There are a few reasons for the higher cost of custom diamonds, according to Payne. There are additional fixed costs to process and purify the donor material into high-purity graphite. Also, the introduction of novel material into the growth cells increases the growth cycle failure rate, so more growth cycles are needed to ensure that a proper rough diamond is grown to satisfy the customer’s request. Lastly, the cutting of the rough diamonds to the customer’s specifications can result in the need to discard 75% or more of the weight of the rough diamond.
I met Payne and Reinsmith during this year’s Pebble Beach Concours d’Elegance weekend in Monterey, Calif. (Payne has a particular fondness for beautiful cars and speed.) The young couple hosted a pop-up boutique at the Rolls-Royce villa, an estate the luxury marque uses to host clients, dealers and media. Ada made custom jewelry specifically for Rolls—“RR” diamond cufflinks and tie pins for men, delicate diamond necklaces and earrings for women. I held a pair of striking blue diamond drop earrings worth $30,000 that someone had purchased earlier that day.
Since then, Ada diamonds were featured in another luxury automotive setting—the cockpit of a Koenigsegg Agera RS sports car named “Naraya.” Exactly 155 yellow Ada diamonds were inlaid in 18-karat gold to create a unique nameplate for the supercar, which won the top honor at this year’s Salon Privé Supercar Show held at Blenheim Palace.
“Every gearhead knows that synthetic oil, created in a laboratory, is far superior to ‘dinosaur oil,’” Payne told me. “It’s an easy leap for the enthusiast to comprehend that diamonds grown in a laboratory are objectively superior to ‘dirt diamonds’ as well.”
The world’s acceptance of lab-grown diamonds remains to be seen, but Ada’s founders point out several of the many benefits. “Lab-grown diamonds represent a true victory for the environment, human rights and diamond supply chain transparency,” says Payne. “Mining diamonds is an energy intensive and ecologically invasive procedure, affecting fragile ecosystems across the globe.” He points out that Ada’s customers feel reassured that their jewelry is coming from a known and socially responsible system, and that Ada is committed to giving a percentage of every sale to philanthropy to underline the company’s commitment to conflict-free diamonds.
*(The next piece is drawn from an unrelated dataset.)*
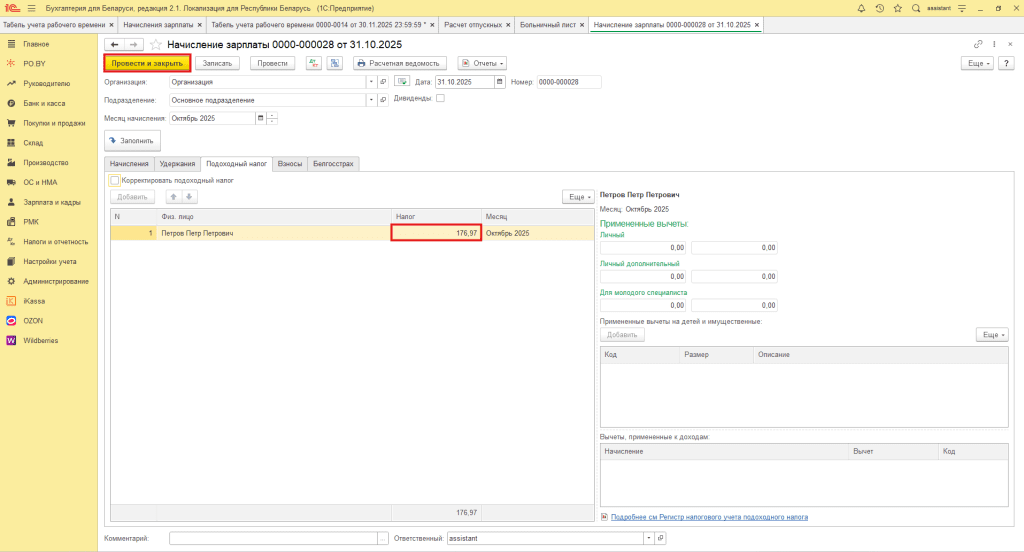This screenshot has height=552, width=1024.
Task: Open Зарплата и кадры sidebar section
Action: [x=52, y=202]
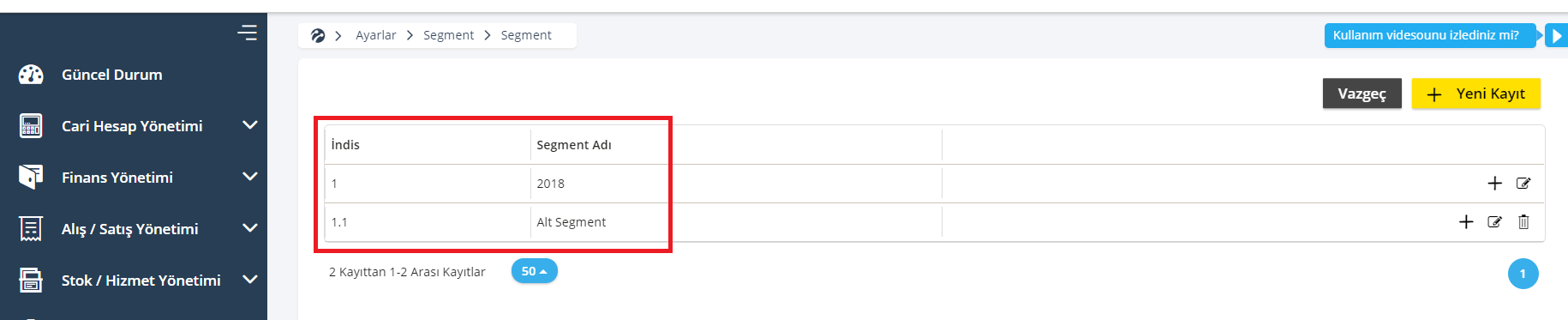
Task: Open the Güncel Durum dashboard icon
Action: click(x=31, y=75)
There is also the benefit of sustainability. According to Bain & Company, 135 million carats of gem-quality diamonds were mined in 2015, up from 131 million in 2014. At that rate, demand for mined diamonds will outpace supply by 2019.
Is there a danger that lab-grown diamonds will flood the market and affect overall diamond values? According to Payne, this year approximately 100,000 carats of gemstone quality diamonds will be lab grown. To build production facilities large enough to generate one percent of the current mined supply would take hundreds of millions of dollars of capital expenditure and tens of millions of dollars a year just to run.
Says Payne: “It will take many years before lab diamond gemstones are anything more than a very small portion of the total diamond market.”